▶ [Records supplied]
* * *
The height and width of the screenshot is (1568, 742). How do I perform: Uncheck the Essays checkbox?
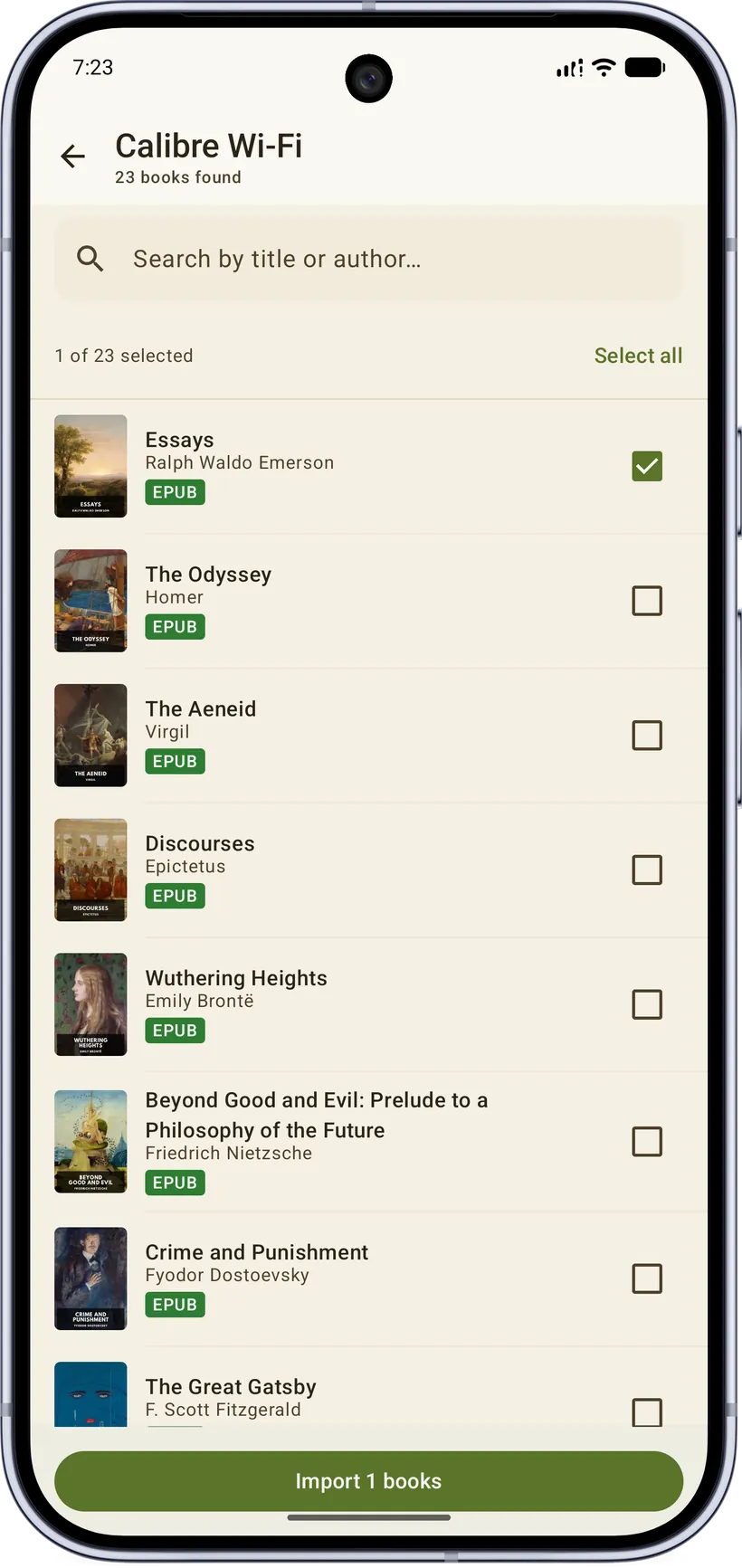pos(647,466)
* * *
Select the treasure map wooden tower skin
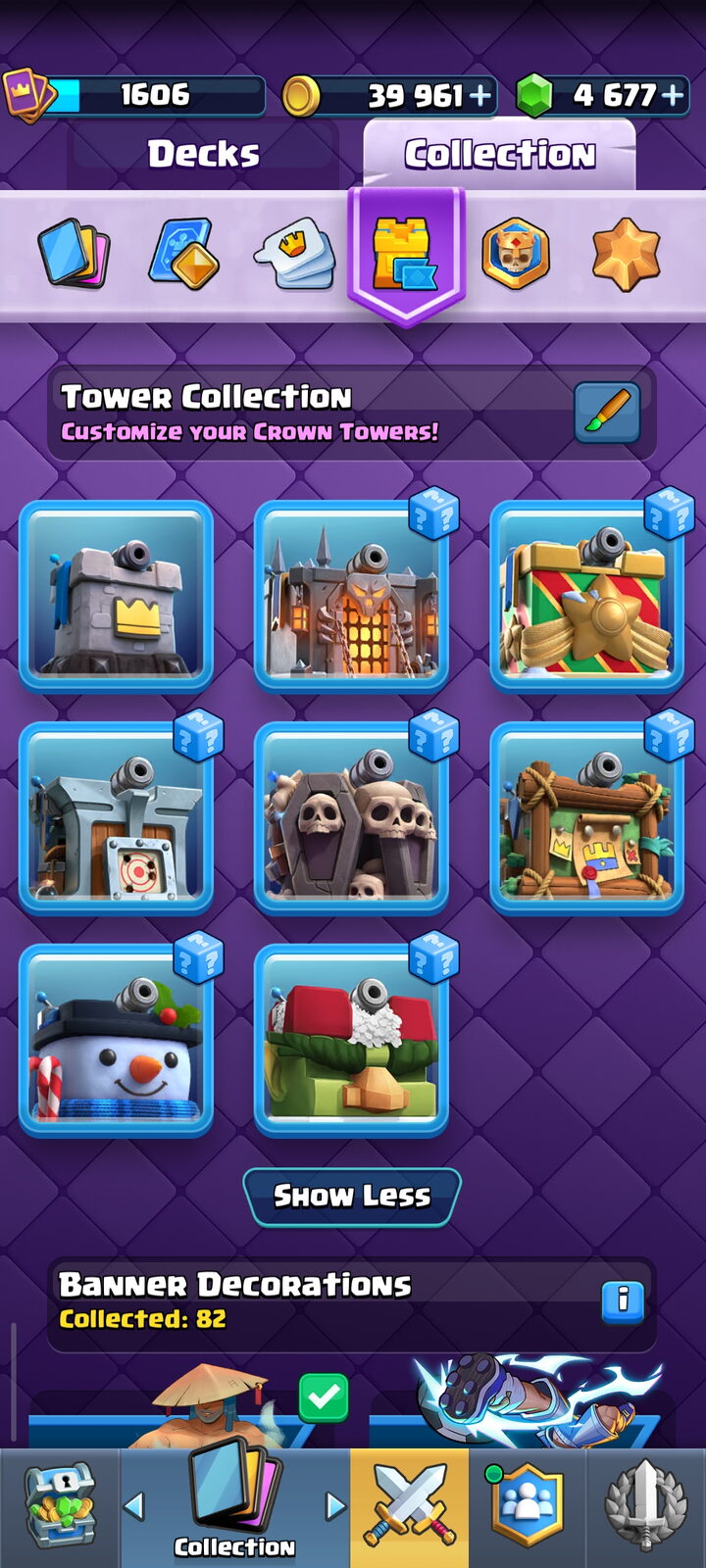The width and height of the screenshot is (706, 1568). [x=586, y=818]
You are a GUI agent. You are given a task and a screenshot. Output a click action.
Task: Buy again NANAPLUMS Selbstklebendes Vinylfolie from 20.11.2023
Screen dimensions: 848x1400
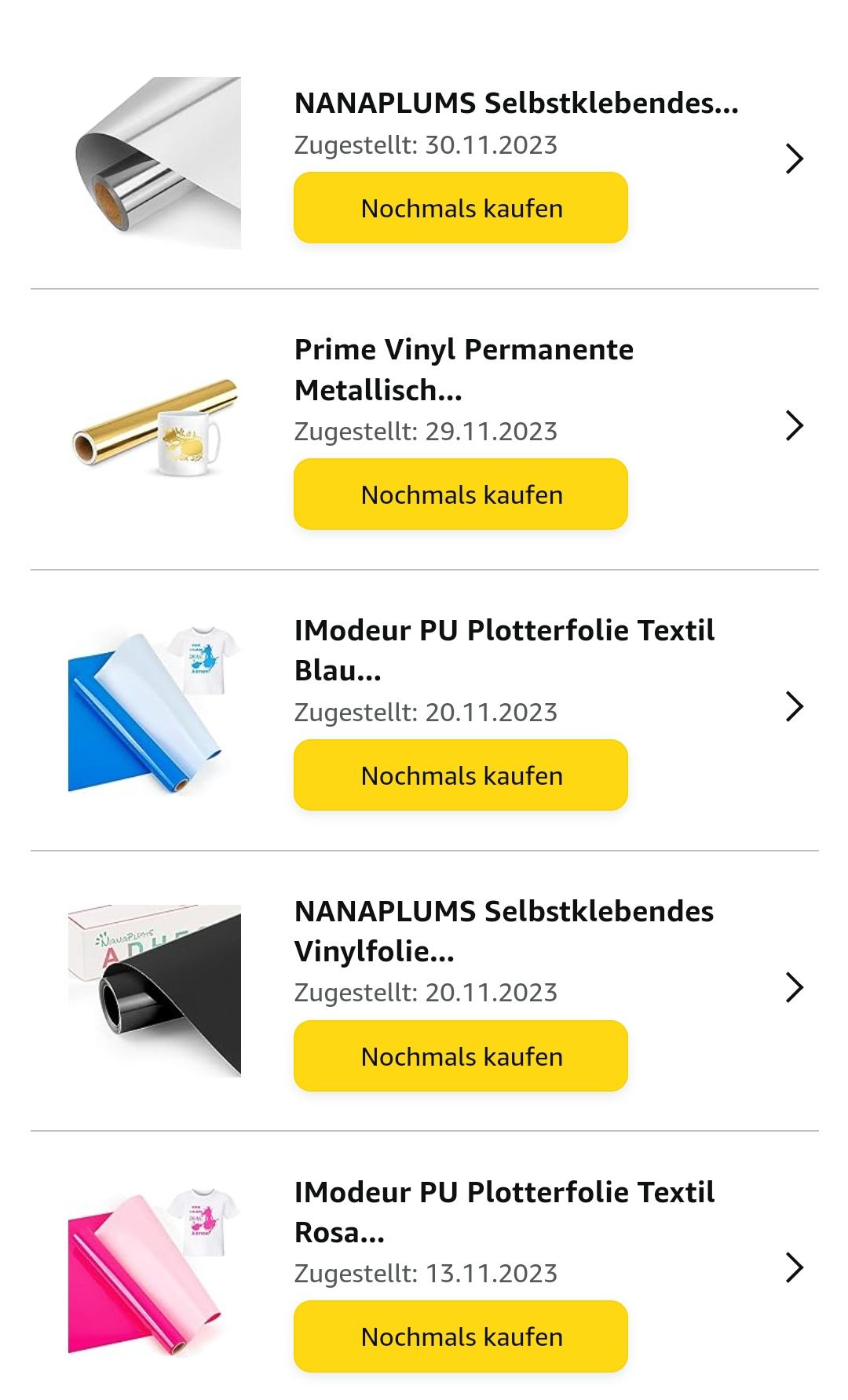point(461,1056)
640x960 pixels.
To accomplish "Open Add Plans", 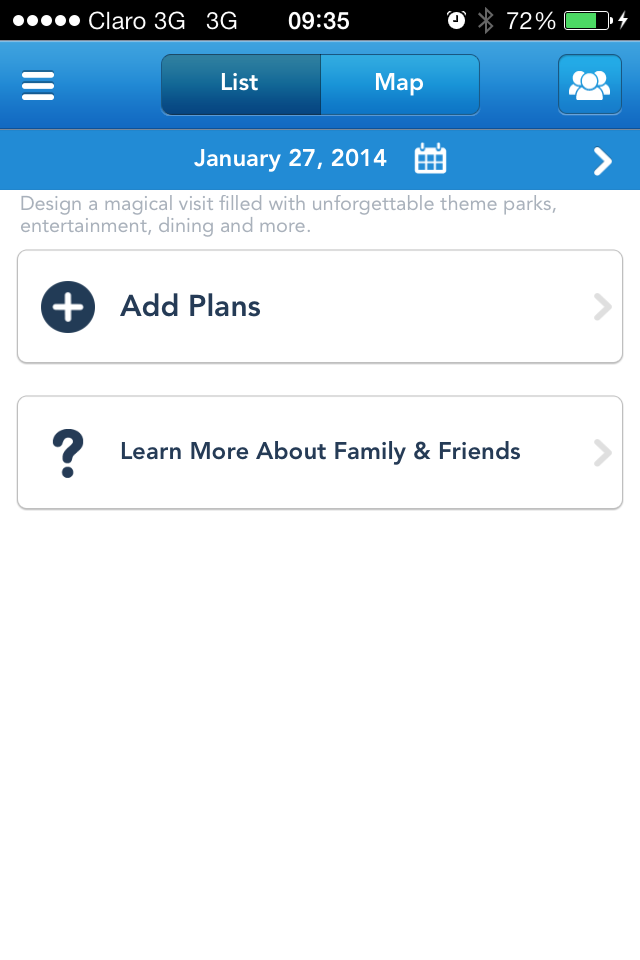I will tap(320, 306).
* * *
▶ [The problem] Starting at the line containing "The height and" and ending at the line containing "pos(647,466)", write those entries out again with "Essays" changed to "Articles" and nothing else altered. Leave the pictures out.

▶ [Final answer]
The height and width of the screenshot is (1568, 742). How do I perform: Uncheck the Articles checkbox?
pos(647,466)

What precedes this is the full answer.